The study, published Friday in The Lancet, isn’t conclusive, and it won’t be the final word on hydroxychloroquine. Instead of a randomized control study, where groups of patients are either given a medication or put on a placebo, this paper merely analyzed the health outcomes of COVID-19 patients who’d already been hospitalized and treated. While a randomized control trial (like the one currently being run in Thailand and Great Britain) can ensure that a large variety of patients are receiving the drug in question, a study that looks back on existing data may be skewed by the fact that doctors were more likely to prescribe it to severely ill patients. This leaves out valuable information on how people with mild or moderate symptoms fare on the therapy; but with some 96,000 patients at 671 different hospitals across six continents included, the new results are still compelling.

“”Our data has very convincingly shown that in a real-world population this drug combination, whichever way you slice it or dice it, does not show any evidence of benefit, and in fact, is immutably showing a signal of grave harm,” Mandeep Mehra, medical director of Brigham and Women’s Heart & Vascular Center and lead author of the review, told CNN.

“It’s a very striking finding and it’s convincing to me,” Steven Nissen, a cardiologist at the Cleveland Clinic, told STAT. “Based upon these findings and others, no one should take hydroxychloroquine with or without an antibiotic unless they are in a randomized controlled trial.

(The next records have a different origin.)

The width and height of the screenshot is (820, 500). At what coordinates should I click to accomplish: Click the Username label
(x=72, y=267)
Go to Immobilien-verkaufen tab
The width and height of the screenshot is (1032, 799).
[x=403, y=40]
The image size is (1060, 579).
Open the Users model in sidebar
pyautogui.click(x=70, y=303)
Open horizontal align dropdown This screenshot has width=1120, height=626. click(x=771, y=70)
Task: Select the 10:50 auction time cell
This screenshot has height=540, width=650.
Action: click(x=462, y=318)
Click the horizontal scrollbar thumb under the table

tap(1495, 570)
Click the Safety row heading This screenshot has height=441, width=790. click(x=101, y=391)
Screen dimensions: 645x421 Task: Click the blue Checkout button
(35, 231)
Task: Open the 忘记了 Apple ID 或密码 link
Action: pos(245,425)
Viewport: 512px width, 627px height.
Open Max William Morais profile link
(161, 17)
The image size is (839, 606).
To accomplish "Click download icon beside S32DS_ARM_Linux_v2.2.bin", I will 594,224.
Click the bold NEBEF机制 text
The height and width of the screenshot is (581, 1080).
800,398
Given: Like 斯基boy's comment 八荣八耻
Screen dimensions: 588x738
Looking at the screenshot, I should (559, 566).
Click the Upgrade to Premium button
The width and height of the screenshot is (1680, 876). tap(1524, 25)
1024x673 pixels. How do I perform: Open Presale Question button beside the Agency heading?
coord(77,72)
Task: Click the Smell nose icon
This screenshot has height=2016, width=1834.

It should not be used in the general population to prevent or to treat COVID-19 infection.”

Retail sales of hydroxychloroquine in March—after Trump began bringing up the drug at press conferences—were twice as high as they’d been at the same time a year before. While figures for April and May aren’t available yet, the drug has been hard to come by for those taking it for Lupus and other autoimmune diseases, for which it has FDA approval.